Как хороши воспоминания о нем, которые так полно и жадно, тоже будто в запоздалое утешение приводит Коробов. Люди все разные вспоминают, а делаются будто на одно лицо, и лицо это – шукшинское. Он сквозь каждого проступает, будто в каждом выводит на свет божий самое простое и здоровое, и они на минуту забывают свое актерство или писательство и становятся такими же чистыми, здоровыми, коренными людьми, каким был Шукшин, и уже через эту позабытую простоту сердца понимают и пишут его, и он выходит живой, тоже прежде всего именно открытый родной человек.
Однажды мне рассказывал о нем директор Музея С. М. Эйзенштейна Наум Клейман – человек по—эйзенштейновски предельно интеллектуальной, напряженной, какой—то уж разреженной культуры, совсем вроде далекой от Шукшина, а и у него рассказ как будто внутри скорректировался Шукшиным. Я приведу его, как запомнил, потому что каждое воспоминание дорого и хоть нового к образу не прибавляет, но как бы на мгновение и воскрешает живую шукшинскую душу. А это само по себе немало.

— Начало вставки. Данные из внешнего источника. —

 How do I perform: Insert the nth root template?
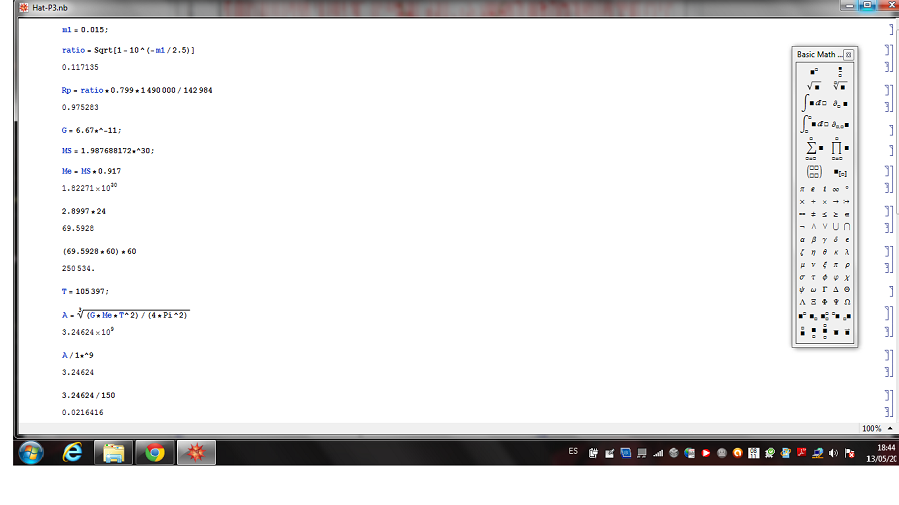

«Году в 63–м мы затеяли молодежное объединение и ездили в Сибирь „обкатывать“ его. Вася вез показать землякам свой диплом „Из Лебяжьего сообщают“, а я – „Ивана Грозного“. Вася „Грозного“ не любил („Ни одного живого кадра – все башкой. У нас его и смотреть не будут“). Приехали, показали. Оба простыли. Матушка Васина Мария Сергеевна настряпала воз пельменей, и мы принялись лечиться. И как—то между делом, будто само собой, Мария Сергеевна сказала: „Не приведи Бог царем—то быть. Не пожелала бы я этого ни себе, ни Васе“. „Грозный“, оказывается, засел в ней и не давал покоя. Вася поглядел на мать, на меня и как—то счастливо хмыкнул – не удивился, а обрадовался – за мать, за земляков.